◆ Passage for review:
┌────────
A cover of Chuck Berry's "Louie To Frisco" was recorded, but wasn't included on the album. The song was eventually re-recorded and released on their album The Baddest of George Thorogood and the Destroyers.

== Release ==
EMI America released Bad To The Bone on July 26, 1982. It debuted at No. 127, and peaked at No. 43 on the Billboard 200 chart. The album sold around 275,000 copies in its first two months, and eventually sold more than 500,000 copies. The album was certified gold by the Recording Industry Association of America (RIAA) on August 7, 1985.

Two tracks from the album were released as singles. "Nobody but Me" was the lead single from the album. It was released in July 1982, as a 12-inch single, with "That Philly Thing" as its B-Side. The single peaked at number six on the Bubbling Under Hot 100 extension chart, and at No. 32 on the Mainstream Rock chart.

"Bad to the Bone" was released on September 17, 1982. The song peaked at No. 27 on the Mainstream Rock chart, but was not popular upon release. Its music video's recurrent appearances on MTV, and the song's use in films, television, and commercials have since made it more popular.

=== 2007 reissue ===
On August 14, 2007, a special edition of the album was released to mark the 25th anniversary of its original release. According to Thorogood, EMI wanted the Destroyers to re-record some of the songs from the album to include on the reissue, because there weren't many outtakes.

The re-issue featured the Instrumental B-side "That Philly Thing", as well as six re-recordings of some of the songs from the album. The re-recordings were recorded at the Ardent Studios in Memphis, Tennessee.
└────────
◆ Source data:
┌────────
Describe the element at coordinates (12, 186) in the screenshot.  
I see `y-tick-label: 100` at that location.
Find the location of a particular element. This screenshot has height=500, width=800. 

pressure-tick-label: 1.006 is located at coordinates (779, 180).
└────────
┌────────
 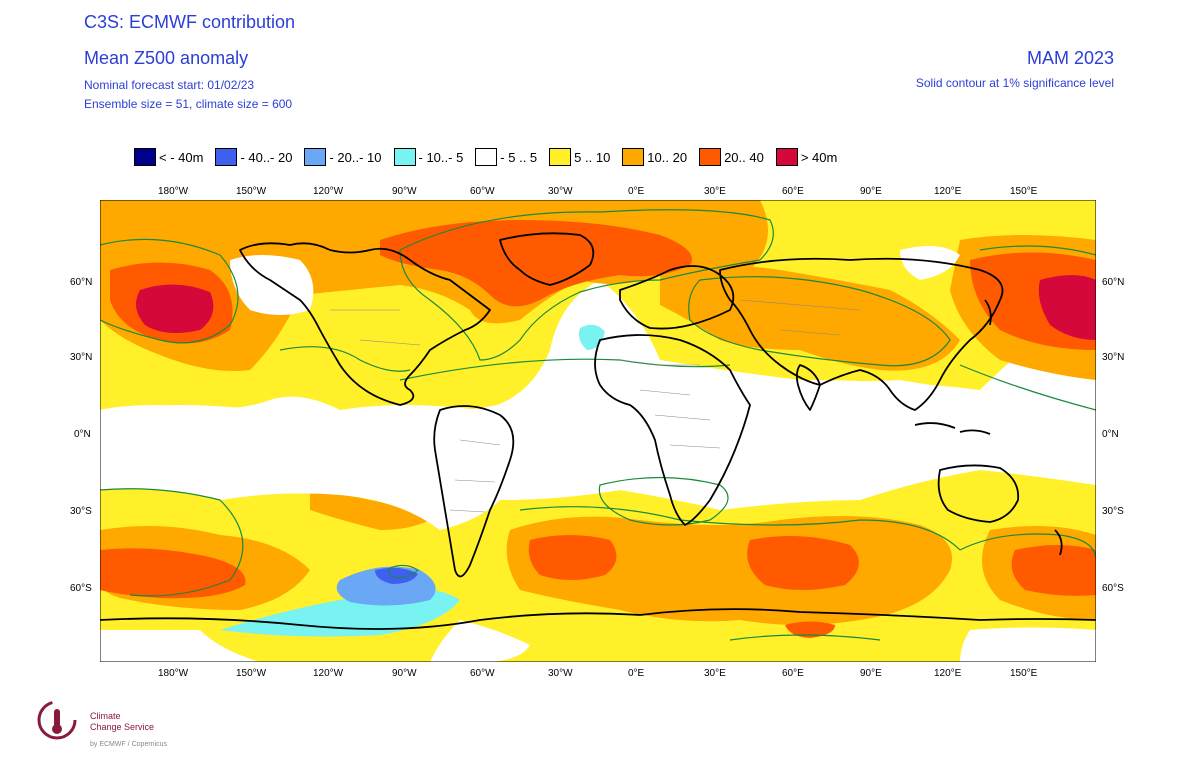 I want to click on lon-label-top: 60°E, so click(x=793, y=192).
└────────
┌────────
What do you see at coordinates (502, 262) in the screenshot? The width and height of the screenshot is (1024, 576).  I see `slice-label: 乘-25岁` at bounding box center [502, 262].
└────────
◆ Work instructions:
(A) According to the passage on the album Bad to the Bone, on what date did the RIAA certify the album gold?
(B) Translate this sentence from the passage on the album Bad to the Bone into French: "The re-recordings were recorded at the Ardent Studios in Memphis, Tennessee."
(C) Continue the passage on the album Bad to the Bone from its final sentence.

◆ Results by task:
(A) August 7, 1985.

(B) Les réenregistrements ont été effectués aux studios Ardent, à Memphis, dans le Tennessee.

(C)
== Touring and promotion ==
To support the album, The Destroyers embarked on a worldwide concert tour. First playing shows in Canada in August, and the United States from mid-September to December 1982. In 1983 they played tour dates around the world, first playing 15 sold-out shows in Australia, before going to New Zealand. They also played shows in nightclubs in Japan from February 26 to March 3. After the tour dates in Japan, the band went to Europe to play a series of shows.

A show at the Bradford Hotel in Boston (now the Royale Nightclub) on November 23, 1982, was recorded and released as Live in Boston 1982, and later Live in Boston 1982: The Complete Concert.

Two music videos were filmed for songs from the album. One for "Bad to the Bone", which was directed and produced by Mark Robinson. and the other for "Nobody but Me".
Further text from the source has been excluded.